En realidad, nada falta para conocer las bajezas ni las aspiraciones de que son capaces los hombres. Lo demuestra el extraordinario Museo Memoria y Tolerancia: el más alto ejemplo de lo que se puede lograr cuando talento, cultura, compasión, dinero y conciencia se activan con el sentido de fraternidad indiviso de la esperanza. Lo escribió André Malraux, y no se equivocó: “Como los unidos por el amor, los hombres unidos por la esperanza y la acción alcanzan dominios que no alcanzarían por sí solos”. Y lo contrario, también. No es casualidad que, sobre las ruinas del temblor de 1985 y embellecido por la plaza y los diseños de Legorreta, Arditti+RDT Arquitectos construyeran una obra de arte para testimoniar, encabezados por el exterminio nazi, tanto el alcance del mal y la locura como del dolor y la irracionalidad.

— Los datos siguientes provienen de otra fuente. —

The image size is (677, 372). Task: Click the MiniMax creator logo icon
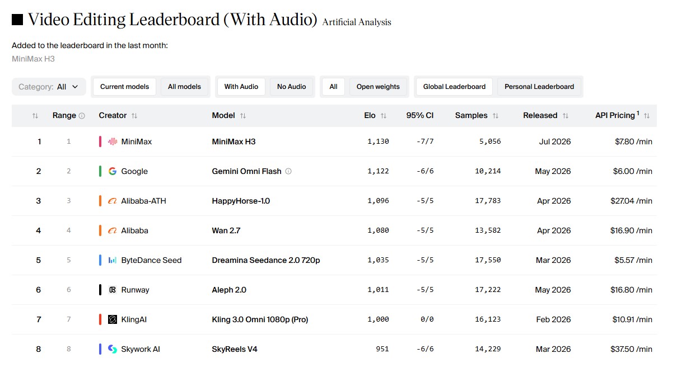click(112, 142)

Los contrastes, pues, son inagotables. Si el ímpetu devastador de generaciones insensibles al legado de nuestros abuelos no es ajeno a la degradación de la Justicia que se respira en cada metro, tampoco la incivilidad que campea en las calles puede sustraerse de la corrupción cultivada en la vida pública como si fuera inseparable del talante mexicano.
La revoltura de edificaciones ruinosas, plazas y edificios espléndidos está poblada por una muchedumbre que subsiste entre la rapiña, el ingenio, la improvisación y una vasta gama de actitudes que oscila entre las tentativas de orden al caos intimidante. En aproximadamente 57 mil metros cuadrados se concentra el rostro de un país que a cuentas gotas –y no siempre con éxito- desafía el estigma de la derrota que los mexicanos llevamos en la frente. La profusión de máscaras que pretende ocultar la verdad de un pueblo que se niega a aceptar su dualidad, exhibe aún la necesidad de sostener una mentira viva, no obstante vieja y artificiosa, con la que se cree aliviar la cruda realidad.

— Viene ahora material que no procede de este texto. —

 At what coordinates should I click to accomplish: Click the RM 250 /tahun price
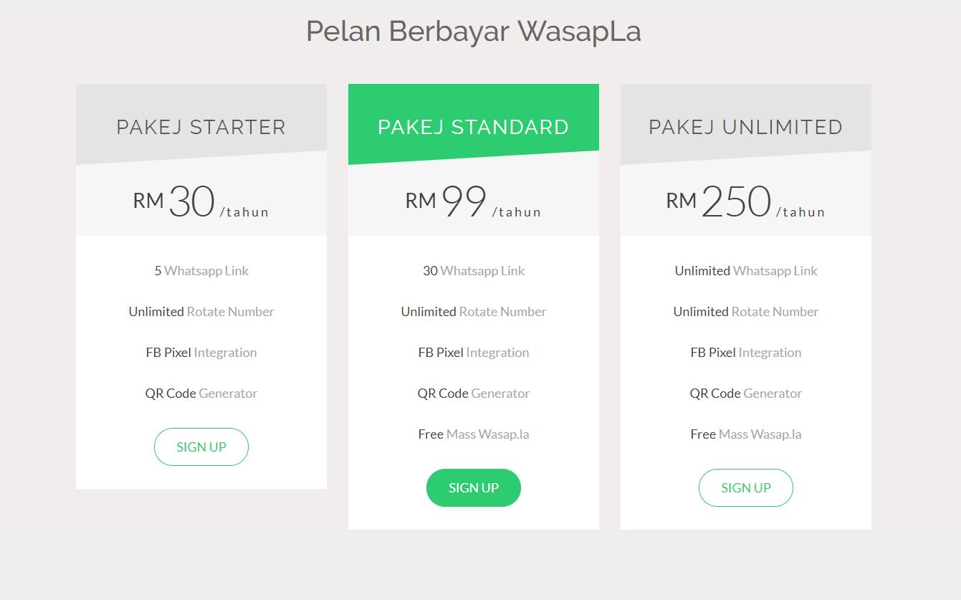pos(746,202)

Es el ocurrente recurso de los disfraces, precisamente, el que mejor revela la enquistada costumbre del poder que acude a la promesa, al alarde, al timo, a la simulación y al engaño para golpear una verdad que, a su pesar, se impone con más dramatismo cuanto mayor la pretensión de ocultarla. Al modo del machismo pródigo en inventos para continuar aplicando la máxima que dicta “te quiero, te golpeo”, el Poder castiga al incauto y al desvalido tras la fórmula de leyes reformadas y dictados irrefutables que, lejos de subsanar la miseria con ignorancia que incrementa la tragedia mexicana, acelera el proceso de depauperación que envilece a los indignados en la proporción en que enriquece a los privilegiados. Sin embargo, el “desvalido” sabe cómo vengarse al enrostrar su condición lumpenizada.
Inocultable en el “corazón de la Capital”, el arco en tensión entre la pobreza y la riqueza, entre la tolerancia y el abuso, entre el horror y lo bello que consiguen burlar el efecto “mano de hacha” que tanto la furia lumpen como la codicia burguesa esgrimen con lenguajes diferentes, deja en claro lo innegable: de la globalización del despojo no habrán de surgir ni el equilibrio social y mucho menos los medios para amparar la dignidad de las personas.